» **Selection**

New York State Court of Claims

New York State Court of Claims
BARNES v. THE STATE OF NEW YORK, # 2020-029-020, Claim No. 129722

Synopsis

After a video trial on the pro se claim for wrongful confinement at Shawangunk Correctional Facility in 2017, the court found the State liable for the period of 15 days past administrative reversal of claimant's Superintendent Hearing and expungement of his record. The court awarded claimant $10.00 per day for a total of $150.00.

Case information

UID: 2020-029-020
Claimant(s): ARRELLO BARNES
Claimant short name: BARNES
Footnote (claimant name) :
Defendant(s): THE STATE OF NEW YORK
Footnote (defendant name) :
Third-party claimant(s):
Third-party defendant(s):
Claim number(s): 129722
Motion number(s):
Cross-motion number(s):
Judge: STEPHEN J. MIGNANO
Claimant's attorney: ARRELLO BARNES, PRO SE
Defendant's attorney: LETITIA JAMES, ATTORNEY GENERAL
By: Thomas Reilly, Assistant Attorney General
Third-party defendant's attorney:
Signature date: February 13, 2020
City: White Plains
Comments:
Official citation:
Appellate results:
See also (multicaptioned case)

Decision

The pro se claim alleges wrongful confinement at Shawangunk Correctional Facility ("Shawangunk") for 45 days. A video trial was held on December 19, 2019.

Claimant testified on his own behalf. He received a Tier III Misbehavior Report for Fighting and Violent Conduct on February 21, 2017. He was sent to keeplock that same day. After his hearing, he was found guilty of violent conduct and sentenced to 45 days in keeplock and loss of privileges. On appeal, the hearing was reversed and his record was expunged on March 23, 2017. Claimant was still held in keeplock until April 7, 2017.

The court admitted the following documents collectively as claimant's Exhibit 1: the Misbehavior Report; the Superintendent Hearing Disposition; claimant's Appeal; the Tier III Expungement Notice; and two letters from claimant to the IRC dated April 10, 2017.

On cross-examination, claimant acknowledged that at some point during the 45 days he was sent to Attica Correctional Facility for court, and he returned to Shawangunk on April 10, 2017.

Claimant rested his case.

The State called Correction Officer Arellano as a witness. He testified that he has been a correction officer for about ten years and he is assigned to Shawangunk. On the day of the incident, he observed claimant standing near an inmate who was against the wall. Claimant had lacerations on his hands and said he broke up a fight.

» **Extracted material**
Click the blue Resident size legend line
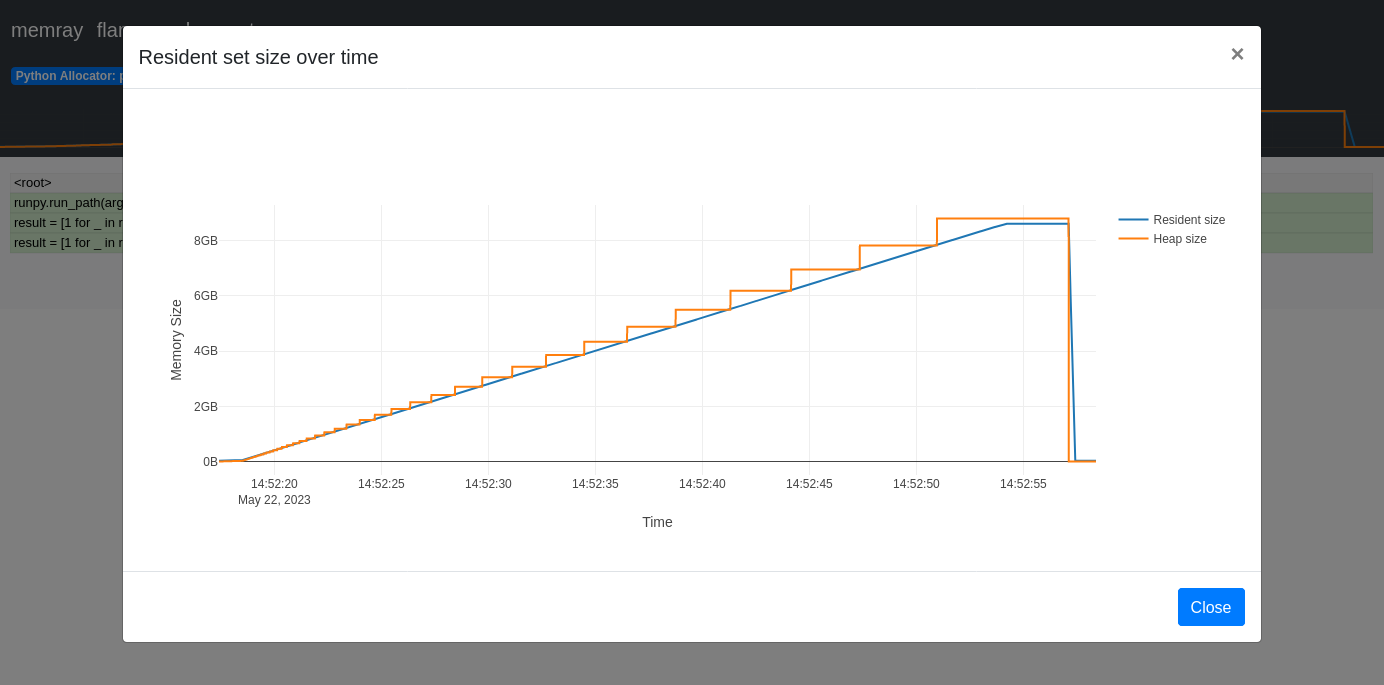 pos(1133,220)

---

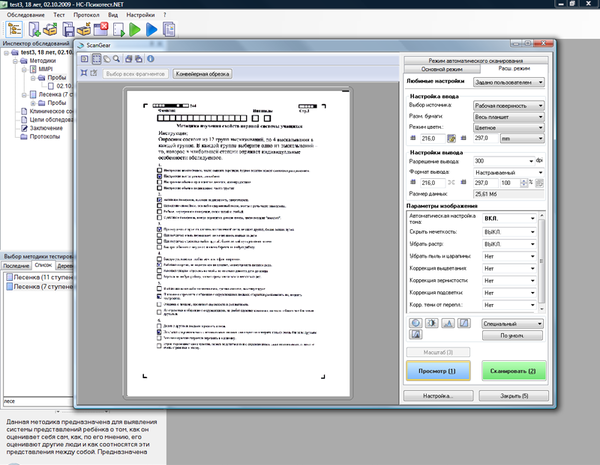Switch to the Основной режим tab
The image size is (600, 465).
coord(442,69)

* * *

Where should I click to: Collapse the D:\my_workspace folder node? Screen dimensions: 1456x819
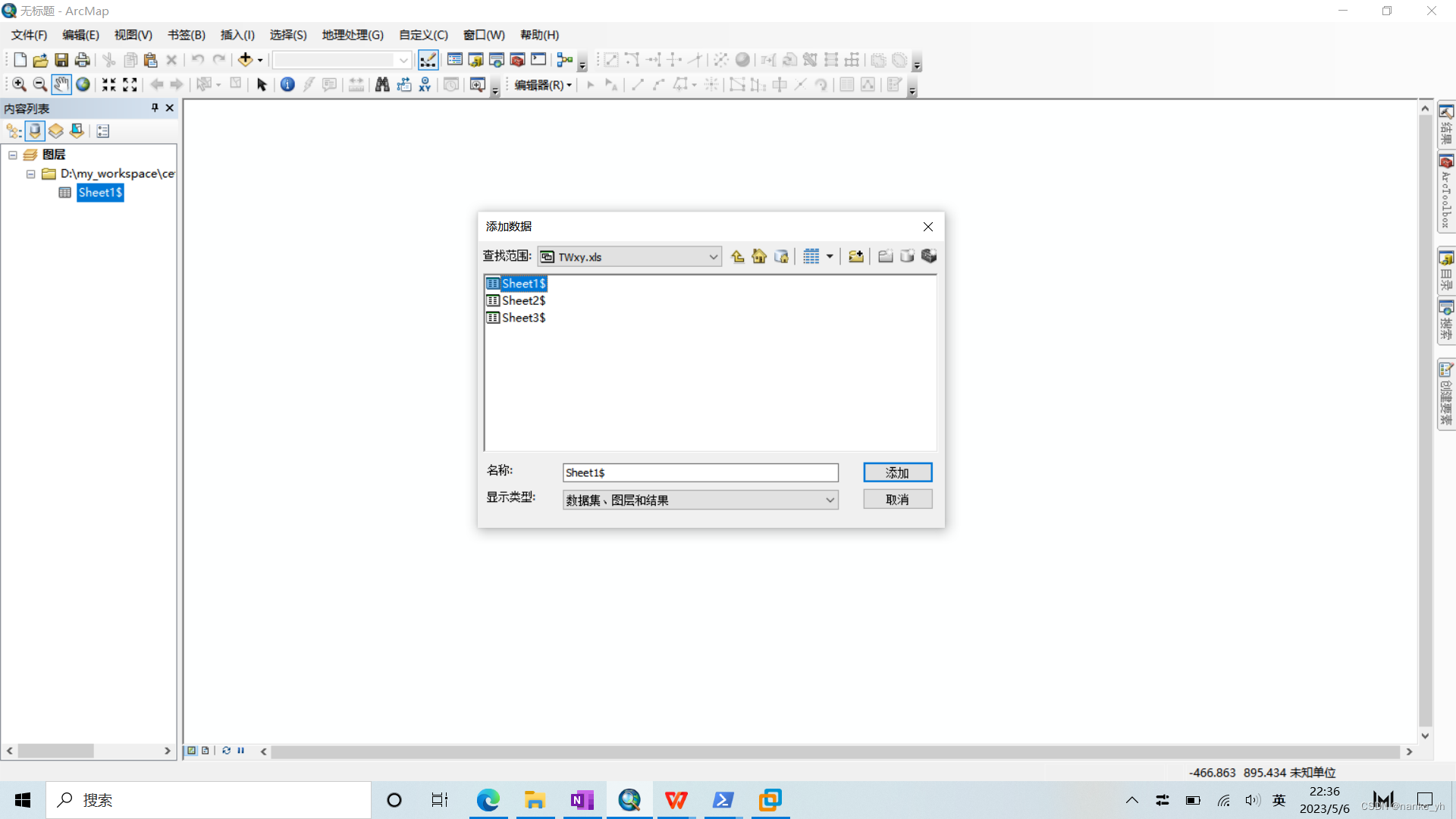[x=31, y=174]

» **Tasks**
[1] In the Barnes court decision, on what date was the claimant's hearing reversed and his record expunged?
[2] Carry the Barnes court decision forward past its last sentence.
The items are not needed here.

» **Responses to the exercise**
[1] March 23, 2017.

[2]
The State rested its case.

In order to establish a prima facie case of wrongful confinement, a claimant must show "(1) the defendant intended to confine him, (2) the [claimant] was conscious of the confinement, (3) the [claimant] did not consent to the confinement and (4) the confinement was not otherwise privileged . . ." (Broughton v State of New York, 37 NY2d 451, 456 [1975], cert denied sub nom. 423 US 929 [1975]). Here, claimant established that defendant intended to confine him, he was conscious of the confinement and he did not consent to the confinement. The only issue is whether claimant established that the confinement was not privileged.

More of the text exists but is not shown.